> [Work to complete]
Check the material that follows and say how many lines include the string "Records", giving the number alone.

> [Supplied entries]
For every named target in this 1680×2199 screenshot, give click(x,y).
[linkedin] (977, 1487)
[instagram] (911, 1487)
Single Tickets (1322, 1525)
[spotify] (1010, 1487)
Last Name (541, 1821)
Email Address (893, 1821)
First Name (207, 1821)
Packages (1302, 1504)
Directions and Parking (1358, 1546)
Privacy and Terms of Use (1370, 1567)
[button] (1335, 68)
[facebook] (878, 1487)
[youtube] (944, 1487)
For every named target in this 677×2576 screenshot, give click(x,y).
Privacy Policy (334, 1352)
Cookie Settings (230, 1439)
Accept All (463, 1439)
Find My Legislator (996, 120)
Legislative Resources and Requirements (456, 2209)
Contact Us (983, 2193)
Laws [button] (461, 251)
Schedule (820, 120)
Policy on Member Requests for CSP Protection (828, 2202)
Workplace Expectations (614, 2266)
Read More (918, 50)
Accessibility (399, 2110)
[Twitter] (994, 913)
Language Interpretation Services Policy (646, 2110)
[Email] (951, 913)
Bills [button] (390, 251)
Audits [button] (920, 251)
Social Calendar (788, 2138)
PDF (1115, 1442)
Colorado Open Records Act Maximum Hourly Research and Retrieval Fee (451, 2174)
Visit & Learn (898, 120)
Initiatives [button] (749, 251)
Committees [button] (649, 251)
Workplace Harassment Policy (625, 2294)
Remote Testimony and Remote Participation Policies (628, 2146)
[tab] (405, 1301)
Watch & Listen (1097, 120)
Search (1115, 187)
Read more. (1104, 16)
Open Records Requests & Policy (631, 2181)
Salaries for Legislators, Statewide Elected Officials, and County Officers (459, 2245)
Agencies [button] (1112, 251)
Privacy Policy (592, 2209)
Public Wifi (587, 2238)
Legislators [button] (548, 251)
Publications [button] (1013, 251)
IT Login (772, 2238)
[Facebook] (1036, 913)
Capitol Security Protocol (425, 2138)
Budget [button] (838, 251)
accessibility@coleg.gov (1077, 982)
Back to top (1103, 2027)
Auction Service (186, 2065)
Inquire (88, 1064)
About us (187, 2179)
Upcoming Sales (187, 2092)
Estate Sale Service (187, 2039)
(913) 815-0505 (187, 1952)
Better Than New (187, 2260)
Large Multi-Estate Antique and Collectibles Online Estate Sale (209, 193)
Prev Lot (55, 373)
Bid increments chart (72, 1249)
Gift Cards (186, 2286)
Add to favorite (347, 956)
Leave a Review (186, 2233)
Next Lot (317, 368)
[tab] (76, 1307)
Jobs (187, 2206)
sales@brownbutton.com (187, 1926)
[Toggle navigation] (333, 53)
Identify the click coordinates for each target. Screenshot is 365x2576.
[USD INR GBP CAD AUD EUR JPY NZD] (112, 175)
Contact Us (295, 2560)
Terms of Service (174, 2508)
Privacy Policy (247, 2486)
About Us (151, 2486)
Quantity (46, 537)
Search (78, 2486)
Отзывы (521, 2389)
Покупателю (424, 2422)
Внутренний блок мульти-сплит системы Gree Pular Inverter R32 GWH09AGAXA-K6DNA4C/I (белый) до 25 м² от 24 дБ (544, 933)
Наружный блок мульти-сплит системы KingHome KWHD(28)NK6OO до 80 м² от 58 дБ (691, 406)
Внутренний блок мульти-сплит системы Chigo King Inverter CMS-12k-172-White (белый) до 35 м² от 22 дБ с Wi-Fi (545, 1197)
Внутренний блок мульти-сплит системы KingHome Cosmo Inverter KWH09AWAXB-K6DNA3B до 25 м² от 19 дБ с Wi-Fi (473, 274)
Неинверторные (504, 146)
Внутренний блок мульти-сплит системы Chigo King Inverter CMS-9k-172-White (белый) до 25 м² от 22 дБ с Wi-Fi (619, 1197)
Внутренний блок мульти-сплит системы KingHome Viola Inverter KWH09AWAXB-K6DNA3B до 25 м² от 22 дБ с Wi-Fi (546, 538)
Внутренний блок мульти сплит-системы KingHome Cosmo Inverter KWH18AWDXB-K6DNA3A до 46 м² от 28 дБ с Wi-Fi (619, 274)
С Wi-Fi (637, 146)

> [Answer to this task]
2